The cast is surprisingly splendid and eye-catching for fans of the era’s genre faces. Martin makes nearly as memorable a contribution here as he did in Corman’s Masque of the Red Death (1964). Circus of Fear was produced and written (under his usual pseudonym of Peter Welbeck) by nefarious cinema entrepreneur Harry Alan Towers, who was concurrently producing Christopher Lee’s series of Fu Manchu movies for Hammer, and both Kinski and Margaret Lee would later star in the Towers production of Jesus Franco’s Venus in Furs (1969).
Like Towers’ version of Ten Little Indians from the year before, Circus of Fear is suggestive of the developing giallo style of crime film, and young co-star Kendall would go on to star in Argento’s The Bird with the Crystal Plumage (1970).
But Circus of Fear is very different from the lush perversity of the continental style, emphasising the humdrum in the innately colourful circus setting, amidst the generally unforgiving English landscape in winter; there’s no doubt about the season as the actors’ breath fogs in many scenes, Moxey’s eye casually describing the withered-looking elephants and other animals of the circus with revealing documentary plainness, all the gilt stripped off the circus fantasy world just as he elsewhere casually reveals a world that seems to be decaying.
The film shares not just the setting but the theme of the masked escapee hiding amidst the circus folk with Cecil B. DeMille’s The Greatest Show on Earth (1953), to which this plays as the deglamourised riposte.

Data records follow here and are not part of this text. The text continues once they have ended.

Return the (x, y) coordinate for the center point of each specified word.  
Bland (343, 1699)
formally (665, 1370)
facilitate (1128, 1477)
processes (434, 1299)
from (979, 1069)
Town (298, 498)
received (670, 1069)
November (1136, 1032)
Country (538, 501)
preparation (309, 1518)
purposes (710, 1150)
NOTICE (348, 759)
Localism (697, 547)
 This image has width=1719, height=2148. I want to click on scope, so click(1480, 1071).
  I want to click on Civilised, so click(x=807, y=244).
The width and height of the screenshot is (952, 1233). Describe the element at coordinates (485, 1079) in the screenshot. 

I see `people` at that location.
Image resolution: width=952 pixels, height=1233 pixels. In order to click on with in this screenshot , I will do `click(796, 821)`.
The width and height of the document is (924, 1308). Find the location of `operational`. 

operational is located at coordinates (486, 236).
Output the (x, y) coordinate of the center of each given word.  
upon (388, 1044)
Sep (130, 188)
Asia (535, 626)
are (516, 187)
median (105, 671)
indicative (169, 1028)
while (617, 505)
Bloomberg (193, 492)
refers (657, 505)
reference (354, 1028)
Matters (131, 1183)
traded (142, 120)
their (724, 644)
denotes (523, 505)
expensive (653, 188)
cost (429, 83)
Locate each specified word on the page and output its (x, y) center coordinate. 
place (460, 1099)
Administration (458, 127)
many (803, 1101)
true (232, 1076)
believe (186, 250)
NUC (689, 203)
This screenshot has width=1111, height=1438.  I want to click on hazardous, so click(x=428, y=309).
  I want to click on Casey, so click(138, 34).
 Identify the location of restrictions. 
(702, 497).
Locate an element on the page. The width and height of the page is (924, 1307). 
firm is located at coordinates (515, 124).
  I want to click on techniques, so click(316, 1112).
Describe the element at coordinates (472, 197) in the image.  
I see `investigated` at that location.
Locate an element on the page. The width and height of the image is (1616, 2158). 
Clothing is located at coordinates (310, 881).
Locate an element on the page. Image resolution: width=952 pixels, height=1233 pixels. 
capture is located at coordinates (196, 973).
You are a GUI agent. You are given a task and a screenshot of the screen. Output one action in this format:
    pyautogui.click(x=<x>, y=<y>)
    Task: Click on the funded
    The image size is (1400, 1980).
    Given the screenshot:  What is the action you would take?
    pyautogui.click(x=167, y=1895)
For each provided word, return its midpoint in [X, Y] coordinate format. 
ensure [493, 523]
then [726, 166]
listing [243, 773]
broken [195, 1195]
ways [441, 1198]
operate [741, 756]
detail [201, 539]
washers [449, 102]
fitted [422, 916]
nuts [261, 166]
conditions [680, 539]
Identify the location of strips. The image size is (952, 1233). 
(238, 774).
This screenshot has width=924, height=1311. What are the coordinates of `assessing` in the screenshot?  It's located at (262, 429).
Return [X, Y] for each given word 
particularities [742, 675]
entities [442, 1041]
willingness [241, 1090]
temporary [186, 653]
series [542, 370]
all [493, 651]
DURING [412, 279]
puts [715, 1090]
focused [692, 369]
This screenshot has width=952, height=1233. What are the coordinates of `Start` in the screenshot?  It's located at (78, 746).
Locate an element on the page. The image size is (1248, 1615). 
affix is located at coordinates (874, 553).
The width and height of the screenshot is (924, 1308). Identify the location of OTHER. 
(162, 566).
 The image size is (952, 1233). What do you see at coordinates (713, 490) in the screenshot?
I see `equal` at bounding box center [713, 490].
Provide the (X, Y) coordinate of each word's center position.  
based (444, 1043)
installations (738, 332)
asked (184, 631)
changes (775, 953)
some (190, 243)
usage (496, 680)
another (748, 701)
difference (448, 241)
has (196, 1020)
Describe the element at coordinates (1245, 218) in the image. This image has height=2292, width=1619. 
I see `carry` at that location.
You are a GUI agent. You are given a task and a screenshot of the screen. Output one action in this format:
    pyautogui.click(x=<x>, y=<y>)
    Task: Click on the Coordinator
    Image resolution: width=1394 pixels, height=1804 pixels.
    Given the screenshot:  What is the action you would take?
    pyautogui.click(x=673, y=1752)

A recurring theme of inheritors dealing with the sins and failures of their fathers calls to mind City of the Dead; just as Natasha and Carl are struggling with poisoned legacies, so too it emerges that the mastermind is likewise driven on by paternal loss, so that his motives, as proven when he kills Otto, is finally less about money than enjoying toying about with people like fate incarnate.
In a nice twist, what seems to the film’s designated comic relief character, Eddie (Eddi Arent), the circus accountant repeatedly seen desperately trying to impress his fellows with circus tricks so as to be allowed to perform, is actually the killer. He is soon hoist by his own petard as Mario’s knife-throwing skills, which he mocked, proves in the heat of the moment quite good enough to take him out. No classic, but modish good fun.